## What this task involves
For this exercise, output the line containing "The image size is (849, 552)." and all lines after it to the end of the records, exactly, with no other content.

**** Recorded data

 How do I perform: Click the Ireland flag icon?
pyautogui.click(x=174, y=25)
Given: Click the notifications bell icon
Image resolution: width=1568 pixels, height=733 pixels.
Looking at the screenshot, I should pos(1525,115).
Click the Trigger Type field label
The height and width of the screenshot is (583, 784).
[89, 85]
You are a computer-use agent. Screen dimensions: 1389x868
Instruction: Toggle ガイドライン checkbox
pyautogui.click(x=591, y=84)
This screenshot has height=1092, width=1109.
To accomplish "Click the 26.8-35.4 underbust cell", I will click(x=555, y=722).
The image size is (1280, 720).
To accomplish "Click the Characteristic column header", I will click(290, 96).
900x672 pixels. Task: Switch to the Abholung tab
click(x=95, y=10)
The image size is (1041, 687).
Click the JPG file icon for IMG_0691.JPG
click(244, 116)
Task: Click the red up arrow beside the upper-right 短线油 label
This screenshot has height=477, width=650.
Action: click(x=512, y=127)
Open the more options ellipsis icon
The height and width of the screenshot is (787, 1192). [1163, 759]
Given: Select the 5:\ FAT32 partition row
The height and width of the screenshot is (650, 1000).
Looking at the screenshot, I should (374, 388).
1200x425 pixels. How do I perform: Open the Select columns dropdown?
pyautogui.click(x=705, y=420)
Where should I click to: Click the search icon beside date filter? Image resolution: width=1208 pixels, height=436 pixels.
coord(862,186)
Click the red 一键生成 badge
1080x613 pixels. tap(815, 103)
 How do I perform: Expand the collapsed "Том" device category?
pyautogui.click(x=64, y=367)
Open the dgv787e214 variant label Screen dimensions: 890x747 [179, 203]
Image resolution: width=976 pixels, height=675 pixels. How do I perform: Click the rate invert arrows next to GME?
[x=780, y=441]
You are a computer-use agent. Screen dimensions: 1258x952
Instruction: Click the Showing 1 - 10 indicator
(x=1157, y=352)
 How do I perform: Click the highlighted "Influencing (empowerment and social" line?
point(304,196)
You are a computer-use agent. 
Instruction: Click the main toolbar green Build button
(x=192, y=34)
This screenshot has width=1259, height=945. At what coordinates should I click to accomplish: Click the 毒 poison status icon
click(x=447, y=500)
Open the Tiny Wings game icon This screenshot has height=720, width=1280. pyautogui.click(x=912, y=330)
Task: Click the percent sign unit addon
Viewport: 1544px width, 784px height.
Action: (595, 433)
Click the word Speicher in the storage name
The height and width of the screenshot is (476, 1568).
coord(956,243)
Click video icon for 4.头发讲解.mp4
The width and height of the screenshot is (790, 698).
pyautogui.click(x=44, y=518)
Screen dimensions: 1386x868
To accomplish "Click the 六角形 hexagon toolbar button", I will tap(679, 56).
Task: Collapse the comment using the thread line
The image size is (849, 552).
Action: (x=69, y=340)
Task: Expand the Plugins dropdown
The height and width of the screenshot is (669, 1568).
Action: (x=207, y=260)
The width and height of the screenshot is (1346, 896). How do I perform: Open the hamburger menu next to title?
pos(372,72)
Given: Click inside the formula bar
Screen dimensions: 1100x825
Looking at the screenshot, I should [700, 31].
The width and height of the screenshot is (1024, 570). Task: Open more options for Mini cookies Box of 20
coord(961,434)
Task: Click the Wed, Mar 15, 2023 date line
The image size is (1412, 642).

********

## Final answer
The image size is (849, 552).
Action: (x=69, y=340)
Task: Expand the Plugins dropdown
The height and width of the screenshot is (669, 1568).
Action: (x=207, y=260)
The width and height of the screenshot is (1346, 896). How do I perform: Open the hamburger menu next to title?
pos(372,72)
Given: Click inside the formula bar
Screen dimensions: 1100x825
Looking at the screenshot, I should [700, 31].
The width and height of the screenshot is (1024, 570). Task: Open more options for Mini cookies Box of 20
coord(961,434)
Task: Click the Wed, Mar 15, 2023 date line
The image size is (1412, 642).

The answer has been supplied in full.